Structure-function analysis of the hormone binding domain of the human estrogen receptor by region-specific mutagenesis and phenotypic screening in yeast.

To investigate the structural requirements for recognition and response to ligands by the human estrogen receptor (hER), a series of point mutations were generated in the hormone binding domain (HBD) of the receptor using a limited formic acid treatment of its cDNA. Receptors having a reduced sensitivity to the estrogen, 17 beta-estradiol (E2), or to the antiestrogen, trans-hydroxytamoxifen, were selected from a library of intact hER cDNAs containing these mutant HBDs by expression and phenotypic screening in yeast (Saccharomyces cerevisiae). Several were sequenced, and the encoded receptors were characterized in both yeast and mammalian (Chinese hamster ovary) cells using hormone-binding and transactivation assays. In general, parallel phenotypes were observed in yeast and in Chinese hamster ovary cells following estrogen exposure.
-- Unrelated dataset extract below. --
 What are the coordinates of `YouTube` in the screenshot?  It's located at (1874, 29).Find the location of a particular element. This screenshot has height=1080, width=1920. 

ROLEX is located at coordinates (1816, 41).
We report on 15 receptors having point mutations located at various positions throughout the HBD. Four categories of mutants were identified: 1) those showing no change from wild type in their response to E2; 2) those showing a greatly reduced transactivation response over the range of ligand concentrations tested; 3) those requiring much higher concentrations of E2 for maximal transactivation, indicating a reduced sensitivity to ligand; and 4) those showing reduced response to E2, but little change in response to trans-hydroxytamoxifen in yeast. Two mutations in the carboxyl terminus of the HBD eliminated hormone-dependent transactivation despite the continued ability to bind E2 with high affinity. Therefore, our results show a separation of the transactivation and hormone-binding functions of the hER, and indicate that the integrity of many regions throughout the large, approximately 250-amino acid HBD is important for these functions. Our studies also demonstrate the advantages of using regional mutagenesis combined with phenotypic screening in yeast to complement site-directed mutagenesis when investigating a large, functionally complex region.